[Element and text position data]
================================

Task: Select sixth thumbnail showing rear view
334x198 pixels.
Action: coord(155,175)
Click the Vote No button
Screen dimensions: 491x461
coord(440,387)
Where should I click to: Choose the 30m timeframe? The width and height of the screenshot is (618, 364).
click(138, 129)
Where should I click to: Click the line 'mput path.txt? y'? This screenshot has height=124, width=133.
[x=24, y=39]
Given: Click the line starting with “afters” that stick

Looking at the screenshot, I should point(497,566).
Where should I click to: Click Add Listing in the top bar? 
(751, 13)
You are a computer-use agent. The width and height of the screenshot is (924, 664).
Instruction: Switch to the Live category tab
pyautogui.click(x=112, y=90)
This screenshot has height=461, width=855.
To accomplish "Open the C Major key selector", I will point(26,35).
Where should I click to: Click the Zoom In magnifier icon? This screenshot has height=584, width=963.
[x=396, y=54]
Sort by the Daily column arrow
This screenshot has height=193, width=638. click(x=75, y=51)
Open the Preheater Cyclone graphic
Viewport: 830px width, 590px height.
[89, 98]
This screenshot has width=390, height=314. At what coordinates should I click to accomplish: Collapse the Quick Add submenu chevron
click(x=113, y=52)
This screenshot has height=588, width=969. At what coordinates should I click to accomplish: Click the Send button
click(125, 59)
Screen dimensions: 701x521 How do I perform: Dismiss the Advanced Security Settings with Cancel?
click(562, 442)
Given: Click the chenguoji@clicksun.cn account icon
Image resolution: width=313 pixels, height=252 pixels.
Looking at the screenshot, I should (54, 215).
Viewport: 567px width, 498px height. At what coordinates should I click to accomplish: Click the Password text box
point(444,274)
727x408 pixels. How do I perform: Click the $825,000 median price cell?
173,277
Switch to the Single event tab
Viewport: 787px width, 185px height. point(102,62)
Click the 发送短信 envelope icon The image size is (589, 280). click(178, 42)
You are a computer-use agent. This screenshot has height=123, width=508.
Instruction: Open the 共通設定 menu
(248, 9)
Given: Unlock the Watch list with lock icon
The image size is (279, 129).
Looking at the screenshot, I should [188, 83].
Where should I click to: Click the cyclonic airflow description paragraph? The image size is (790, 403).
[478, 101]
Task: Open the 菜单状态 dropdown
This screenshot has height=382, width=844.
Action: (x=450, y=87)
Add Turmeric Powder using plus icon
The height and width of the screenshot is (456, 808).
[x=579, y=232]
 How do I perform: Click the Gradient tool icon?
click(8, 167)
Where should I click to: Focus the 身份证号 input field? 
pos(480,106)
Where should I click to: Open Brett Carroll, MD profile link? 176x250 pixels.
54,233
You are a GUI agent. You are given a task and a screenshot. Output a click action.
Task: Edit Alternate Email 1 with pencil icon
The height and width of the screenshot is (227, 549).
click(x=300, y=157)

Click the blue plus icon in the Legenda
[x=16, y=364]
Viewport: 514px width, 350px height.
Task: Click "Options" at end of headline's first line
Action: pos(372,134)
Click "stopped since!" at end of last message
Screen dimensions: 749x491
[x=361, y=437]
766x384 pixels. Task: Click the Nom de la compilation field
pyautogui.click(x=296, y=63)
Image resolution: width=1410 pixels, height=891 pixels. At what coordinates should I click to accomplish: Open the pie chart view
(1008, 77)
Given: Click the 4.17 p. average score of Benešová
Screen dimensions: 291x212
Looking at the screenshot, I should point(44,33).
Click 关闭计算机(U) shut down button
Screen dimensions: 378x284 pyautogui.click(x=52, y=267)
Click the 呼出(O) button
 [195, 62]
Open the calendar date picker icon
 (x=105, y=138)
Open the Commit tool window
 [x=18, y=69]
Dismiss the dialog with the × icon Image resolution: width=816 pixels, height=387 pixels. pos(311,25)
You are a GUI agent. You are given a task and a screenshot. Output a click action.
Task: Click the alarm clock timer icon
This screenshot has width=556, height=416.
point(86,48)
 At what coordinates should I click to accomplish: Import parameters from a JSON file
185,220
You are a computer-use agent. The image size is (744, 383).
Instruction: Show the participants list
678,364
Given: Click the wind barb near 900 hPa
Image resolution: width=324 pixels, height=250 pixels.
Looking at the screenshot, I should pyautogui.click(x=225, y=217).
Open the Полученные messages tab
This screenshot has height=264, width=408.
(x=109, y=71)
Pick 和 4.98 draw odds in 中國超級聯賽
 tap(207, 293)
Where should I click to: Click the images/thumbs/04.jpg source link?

================================

Please reproduce the rows word for word, starting at the first row and ending at the row that contains "click(138, 129)", with that row included.

- **COMPLETED TASK**:
Task: Select sixth thumbnail showing rear view
334x198 pixels.
Action: coord(155,175)
Click the Vote No button
Screen dimensions: 491x461
coord(440,387)
Where should I click to: Choose the 30m timeframe? The width and height of the screenshot is (618, 364).
click(138, 129)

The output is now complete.